The quirky behaviour of Flight Lt Anisur Rahman still baffles Masum. The leader of the particular squad and the raid that had hit Masum's landlord's house for illegal substances, seemed to pour all his anger and frustrations on Masum. “When I was tied up and blindfolded, Anis was asking me questions,

FM Masum

prodding me to answer and hitting me after every answer,” says Masum. “He asked me which university I was from, asked me about my department, names of my teachers and asked me the names of BCL cadres on campus. With every answer, he would hit me all over my body. I could do nothing but answer his questions and get beaten up. I think I was tortured for more than 30-40 minutes or more at that time.”

Once he was taken to the RAB headquarters, he was tortured in the torture cell the same way for an hour or two longer. “I had not eaten anything since morning,” says Masum. “But I was dying for some water. When I asked for water, one of the officials said that he would instead give me an injection, which would take care of my thirsts and needs forever. After a while, I was put inside a cell in the basement.”

Masum recollects a moment in the cell, where he met two more prisoners. “One of them had been there for more than 25 days, while the other for more than 15 days,” he says. “One of them told me that he was caught after the RAB officials found weapons inside his home. He claimed to be innocent, even after 25 days of torture. When he told me that he would probably die in a crossfire, I was shocked.” It was difficult for Masum to actually live the words and events that he used to write in his report. A crossfire death seemed all the more believable to Masum than anything else at the moment. “I was given food and water,” he says. “But I did not eat anything.

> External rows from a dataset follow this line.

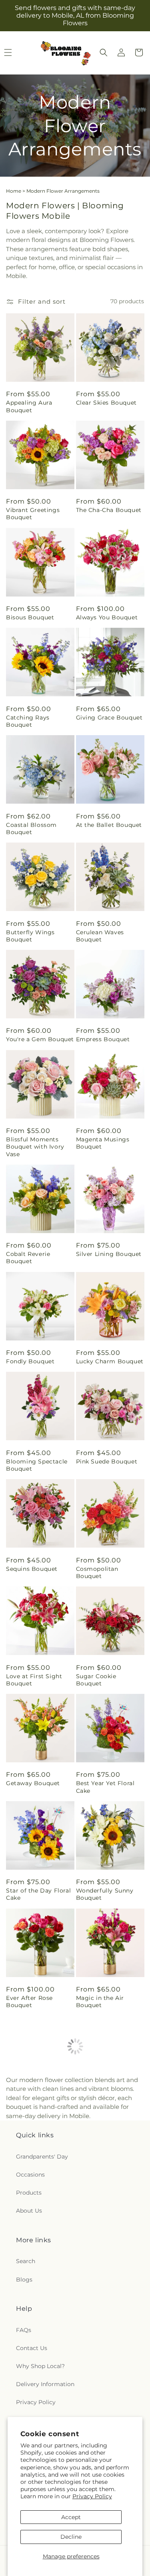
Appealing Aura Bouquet (29, 406)
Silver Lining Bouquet (109, 1254)
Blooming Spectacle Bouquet (37, 1465)
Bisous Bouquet (30, 617)
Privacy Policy (92, 2496)
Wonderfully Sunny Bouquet (105, 1894)
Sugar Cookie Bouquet (96, 1680)
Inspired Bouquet (102, 2212)
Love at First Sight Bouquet (34, 1680)
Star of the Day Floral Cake (38, 1894)
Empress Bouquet (103, 1039)
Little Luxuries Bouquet (27, 2109)
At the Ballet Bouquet (109, 824)
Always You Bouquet (107, 617)
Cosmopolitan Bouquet (97, 1572)
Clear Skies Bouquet (106, 402)
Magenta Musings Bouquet (103, 1143)
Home (13, 191)
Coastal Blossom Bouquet (31, 828)
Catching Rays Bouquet (28, 721)
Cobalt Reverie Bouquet (28, 1257)
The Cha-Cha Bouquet (109, 510)
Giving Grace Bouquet (109, 717)
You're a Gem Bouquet (40, 1039)
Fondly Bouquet (30, 1361)
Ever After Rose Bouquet (29, 2001)
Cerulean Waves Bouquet (100, 936)
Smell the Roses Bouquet (30, 2216)
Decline (71, 2536)
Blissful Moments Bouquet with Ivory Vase (35, 1146)
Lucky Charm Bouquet (110, 1361)
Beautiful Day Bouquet (97, 2109)
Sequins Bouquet (32, 1568)
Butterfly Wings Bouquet (30, 936)
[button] (103, 52)
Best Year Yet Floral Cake (105, 1787)
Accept (71, 2517)
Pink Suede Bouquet (107, 1461)
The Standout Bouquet (96, 2323)
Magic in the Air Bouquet (100, 2001)
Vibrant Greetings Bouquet (33, 513)
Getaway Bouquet (33, 1783)
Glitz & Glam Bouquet (39, 2320)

I just had some water.”

Finally at around 10:30 pm, Masum was released with profuse apologies from the RAB authorities. His colleagues, who had come to collect him, were shocked and enraged when they were asked to sign an official document, which said that Masum was being released healthy and unhurt from the RAB 10 office. “They just took one look at me and flew into a temper,” says Masum. “Instead they just signed a statement which said that I was being taken to the Dhaka Medical College Hospital.”

It is still difficult for Masum's father to believe the ordeal that his son had to go through with the law enforcers of the country. It is still very hard for him to imagine the pain that was inflicted on his child's body by the officials, whose duty it is to protect, rather than to act on their own nonsensical whims.

So how does the government plan to solve this problem? A probe committee has been set up by the RAB officials while Home Minister Sahara Khatun, while visiting Masum in the hospital, assured him that she will personally see to it that his case is accepted and dealt with fairly by the law. To date, however, the probe committee has not produced much and the Jatrabari police station is yet to accept the case against the perpetrators. Flight Lt Anisur Rahman has silently switched off his cell phone and disappeared from the scene. The opposition party has now found yet another point to disagree on, with the ruling government, and blame them for their inability to run the country. It won't be long before Masum's beating incident by the RAB officials becomes a mere piece of bulletin adding up to the piles in the news archives.